If the customer elects a UnixWare allocation of $100,000 or more, or makes a UnixWare allocation of an unspecified amount, Buyer will fulfill all of such customer's orders of UnixWare products against the unused prepayment allocation (or prepayment, if no allocation is made). Buyer will receive from Seller a payment reflecting a pro-rated portion of such prepayment allocation (or such prepayment). Such payment shall be deemed to be royalties received by Buyer for the UnixWare products in question.

If the customer allocates less than $100,000 of the prepayment to UnixWare products in response to such notice, Buyer will fulfill all of such customer's orders for UnixWare products against the prepayment and will received from Seller its actual and reasonable costs (including third party royalties assumed by Buyer under this Agreement) of such fulfillment plus a markup of five percent (5%).

Situation 2 - where Seller's customer's contract (other than in Situation 3) calls for prepayments applicable to UnixWare products only.

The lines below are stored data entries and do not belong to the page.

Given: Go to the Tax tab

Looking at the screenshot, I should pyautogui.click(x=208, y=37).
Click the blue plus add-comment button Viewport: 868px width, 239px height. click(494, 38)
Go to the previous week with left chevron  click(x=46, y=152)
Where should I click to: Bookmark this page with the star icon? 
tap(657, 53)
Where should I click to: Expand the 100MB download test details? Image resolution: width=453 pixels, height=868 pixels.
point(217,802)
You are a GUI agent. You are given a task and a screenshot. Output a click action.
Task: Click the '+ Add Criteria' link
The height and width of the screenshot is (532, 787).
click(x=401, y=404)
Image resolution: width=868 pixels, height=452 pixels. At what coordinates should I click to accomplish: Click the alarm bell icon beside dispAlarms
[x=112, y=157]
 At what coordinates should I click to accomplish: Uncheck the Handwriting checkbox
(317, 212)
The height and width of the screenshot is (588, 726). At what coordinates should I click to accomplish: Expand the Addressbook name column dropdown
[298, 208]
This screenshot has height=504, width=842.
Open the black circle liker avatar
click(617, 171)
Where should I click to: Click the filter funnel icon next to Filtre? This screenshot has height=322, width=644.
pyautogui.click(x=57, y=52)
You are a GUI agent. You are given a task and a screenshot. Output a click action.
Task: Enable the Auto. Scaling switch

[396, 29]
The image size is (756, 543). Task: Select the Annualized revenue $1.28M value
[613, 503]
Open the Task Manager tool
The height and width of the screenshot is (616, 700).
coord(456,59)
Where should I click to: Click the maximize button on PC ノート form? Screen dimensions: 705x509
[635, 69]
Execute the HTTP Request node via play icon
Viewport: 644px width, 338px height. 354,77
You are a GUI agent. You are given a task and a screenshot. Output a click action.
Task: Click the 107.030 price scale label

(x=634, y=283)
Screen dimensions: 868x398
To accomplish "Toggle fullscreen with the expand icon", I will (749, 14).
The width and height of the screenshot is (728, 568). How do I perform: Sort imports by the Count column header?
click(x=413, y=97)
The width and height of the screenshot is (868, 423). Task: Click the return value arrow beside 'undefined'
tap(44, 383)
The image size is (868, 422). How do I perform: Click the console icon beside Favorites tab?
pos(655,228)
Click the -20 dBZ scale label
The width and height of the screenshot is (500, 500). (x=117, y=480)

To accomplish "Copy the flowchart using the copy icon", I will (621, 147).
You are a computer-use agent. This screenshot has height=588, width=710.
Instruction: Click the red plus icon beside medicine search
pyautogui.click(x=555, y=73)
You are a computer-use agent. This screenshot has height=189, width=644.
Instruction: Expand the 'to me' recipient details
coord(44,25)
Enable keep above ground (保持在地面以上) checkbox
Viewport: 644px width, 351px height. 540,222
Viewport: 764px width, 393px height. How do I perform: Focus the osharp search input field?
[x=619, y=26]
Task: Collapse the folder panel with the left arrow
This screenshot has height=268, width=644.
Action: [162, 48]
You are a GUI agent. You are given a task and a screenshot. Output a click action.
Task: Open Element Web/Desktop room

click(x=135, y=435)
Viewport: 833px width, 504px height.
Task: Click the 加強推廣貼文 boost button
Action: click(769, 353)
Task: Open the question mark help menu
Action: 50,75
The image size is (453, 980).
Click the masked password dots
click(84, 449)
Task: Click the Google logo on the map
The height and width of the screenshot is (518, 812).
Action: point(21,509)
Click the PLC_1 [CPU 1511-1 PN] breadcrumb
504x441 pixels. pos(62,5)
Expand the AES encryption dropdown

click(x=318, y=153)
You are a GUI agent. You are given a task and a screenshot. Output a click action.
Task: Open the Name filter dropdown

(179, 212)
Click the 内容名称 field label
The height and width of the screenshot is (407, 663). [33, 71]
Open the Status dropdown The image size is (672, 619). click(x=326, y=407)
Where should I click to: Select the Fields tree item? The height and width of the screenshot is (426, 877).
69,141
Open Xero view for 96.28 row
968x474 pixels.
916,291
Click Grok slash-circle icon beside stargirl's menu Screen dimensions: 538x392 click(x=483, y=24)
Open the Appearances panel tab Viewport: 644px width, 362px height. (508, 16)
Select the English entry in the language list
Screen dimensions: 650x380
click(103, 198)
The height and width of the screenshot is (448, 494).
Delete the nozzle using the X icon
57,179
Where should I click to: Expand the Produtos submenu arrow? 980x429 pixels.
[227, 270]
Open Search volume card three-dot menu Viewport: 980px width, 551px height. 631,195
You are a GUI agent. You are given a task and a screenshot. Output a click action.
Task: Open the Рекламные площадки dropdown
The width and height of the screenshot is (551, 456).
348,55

If the prepayment is $100,000 or more, the roles of Seller and Buyer set forth in Situation 1 for an allocation of $100,000 or more shall apply.

If the prepayment is less than $100,000, the roles of Seller and Buyer set forth in Situation 1 for an allocation of less than $100,000 shall apply.

Situation 3 - Seller's customer contracts with Siemens-Rolm, TMAC, Microport, Tatung and Sysorex.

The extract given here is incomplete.